京都の節分と、節分限定から毎日販売になった金つば。

旧暦一月九日 己卯(つちのとう) 節分

 節分はもともと年に四回あった、と言われても、なかなかピンとこない。
 読んで字の如く「節を分ける」つまり春夏秋冬それぞれに、季節と季節が引継式をするのが、この日なんですね。明日は立春ですから、今日は、冬と春の季節の分かれ目。
 なので、四回あった、ではなくて、四回あるわけですが、なぜか、いつのまにか立春前の節分だけが、こよみに載るようになったそうです。

 なんとなく、節分は二十四節気のうちのひとつのように思っていたら、そうではなくて、「雑節」と呼ばれている。「八十八夜」とか、「入梅」とか、「土用」なんかも、この雑節にあたります。お彼岸もそう。
 雑な節? なんだか軽く扱われているみたいだけれど、節分は重要な歳時の日。京都では当然、多くの社寺で儀式、行事がとり行なわれ、中でも賑わうのが吉田神社と壬生寺。この二社寺の周辺で交通規制されることからも、その人出の多さがわかります。

 吉田神社では、「追儺式(ついなしき)」が、すでに二日の夜、行われていますが、これは、四つ目の仮面を被り、神の役割を代行する、方相氏(ほうそうし)という異形の呪術師? が鬼を追い払うというもの。「陰陽師」も出てきて祭文を読み上げるので、今どき人気がありそうです。
 もともと中国から伝わった「大儺(たいな)」という疫鬼(えっき)を追い払う儀式が、宮中に伝わり、元旦前日の大晦日に行なっていた、これが、追儺と呼び換えられるようになり、立春の前日に行なわれるようになった。というのが大筋の由来だそうで、宮中のしきたりが、やがて御所を出て下々に広まった、というところは、雛遊びと似ていますね。
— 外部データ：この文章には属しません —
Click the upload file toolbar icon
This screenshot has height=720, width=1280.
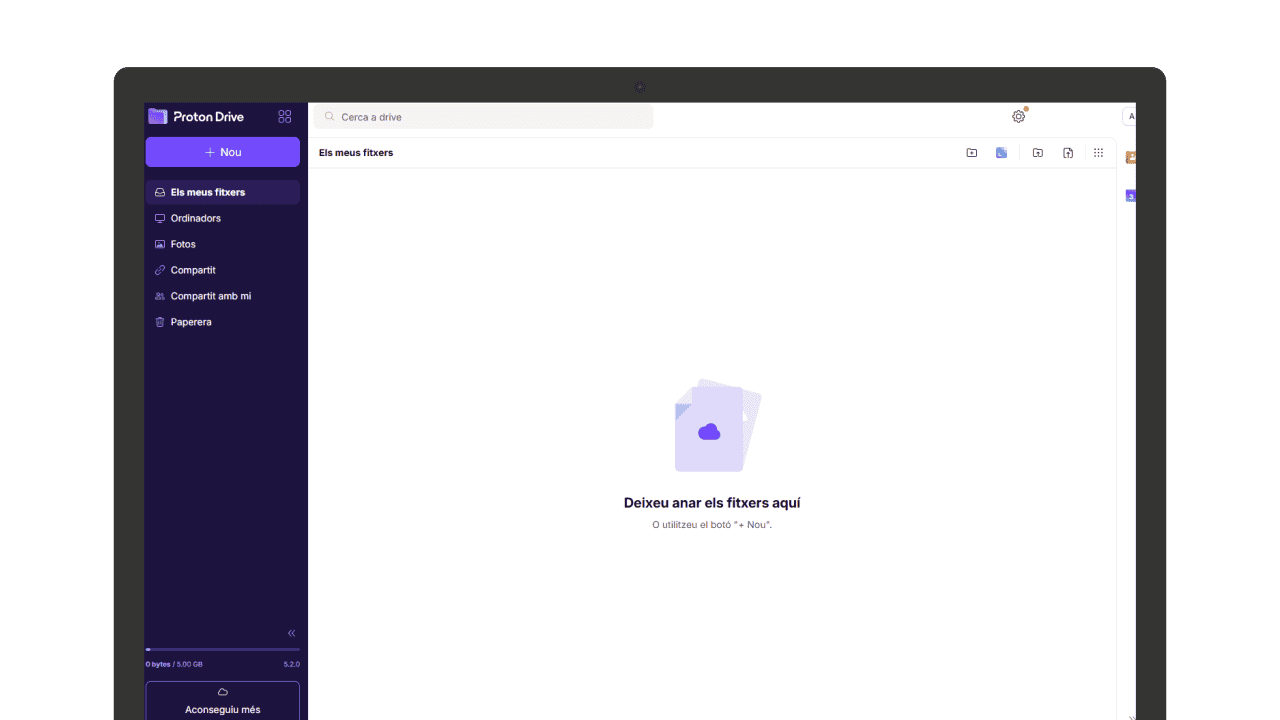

 現代京都の名所旧跡についての底本ともいえる、故竹村俊則さんの『昭和京都名所圖會・洛東−下』(駸々堂)には、節分に、「京都では『四方参り』といって、東北方の吉田神社、東南方の稲荷退社、西南方の壬生寺、西北方の北野天満宮に参詣する風習がある」と記されているけれど、今、ほとんど、そういったことを聞かない。
 宮中には、元旦に、天皇自ら天地四方を拝して年災をはらう「四方拝」という儀式があって、これは今も伝承されているそうだから、それを真似たものかもしれない。

 吉田神社とならぶ、もう一方の節分の雄が、壬生寺。「ガンデンデン」のお囃子で知られる壬生狂言が楽しい。炮烙(ほうらく)割りは見ていても快感ですね。
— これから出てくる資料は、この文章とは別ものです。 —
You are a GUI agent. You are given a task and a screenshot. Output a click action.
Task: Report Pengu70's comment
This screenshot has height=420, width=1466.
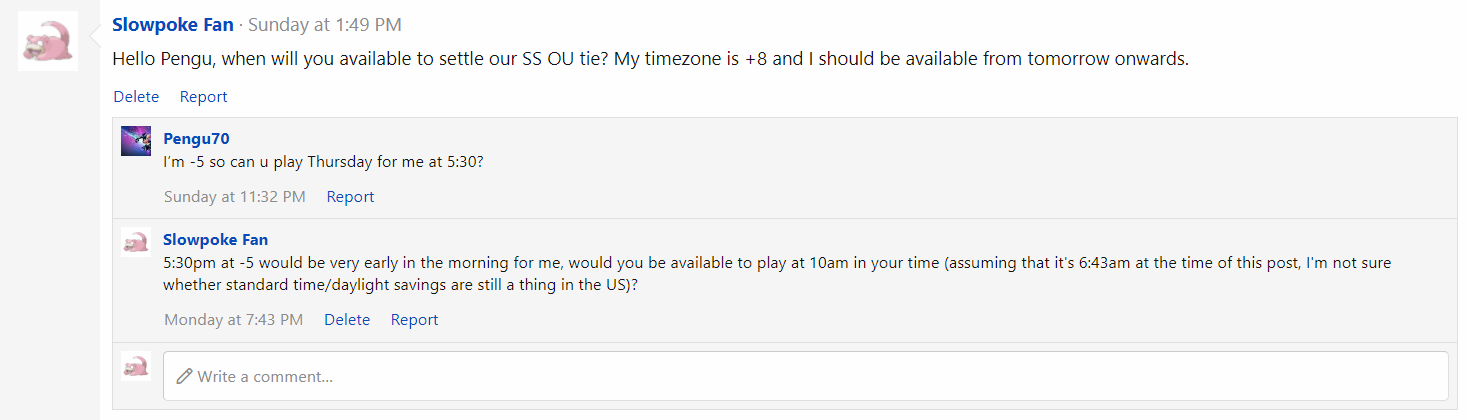(x=350, y=197)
 この壬生寺のそばに、幸福堂という饅頭屋さんがある。
 以前、節分の時、たしか三日間だけ「金つば」を売っていた。白あんだったかの「銀つば」も、その頃からあったかもしれない。記憶がそんなふうにあいまいなのは、今では毎日売っていて、「芋きんつば」まであるからだ。

 京都には、和菓子屋さん、お饅頭屋さんが多いこともあって、季節限定はもとより、販売日限定の和菓子がたくさんある。それはそれで、ひとつの魅力だ。
 毎日買えるものなら、いつでもいいや、ということになる。
 「え? 今日と明日だけ。もう来年までないの? なら、買っておこうかな」
 百貨店の物産フェアと、ちょっと似ている。
 節分の三日間だけ、のように、この縁日の日だけに手に入る、となると、希少価値が生まれて購買意欲がわく。

 壬生寺の節分会の間、幸福堂の金つばには、今も長い行列ができている。今年もきっとそうだろうな。この行列に並ぶ人たちが、昔のように、金つばが、この時にしかつくられていないと思いこんでいて並んでいるのか、それとも、たいへん美味しくて、せっかく来たのでぜひ買って帰りたいと並んでいるのか、あるいは、人が並んでいるので、群衆心理で自分も列の後ろについたのか。

 京都千二百年を生きるお店の販促は難しい。
 ふだんは、人通りもそれほどなく、毎日売られるようになった金つばを買う人がどれほどいるのかはよく知らない。
 限定をはずしたことが吉と出るかどうかは、二、三十年しないとわからないのかもしれない。まあ、美味しくて、それを目当てに遠くからわざわざ買いにくる人がどんどん増えれば、そんなこと、まったく関係なくなるのでしょうけれどね。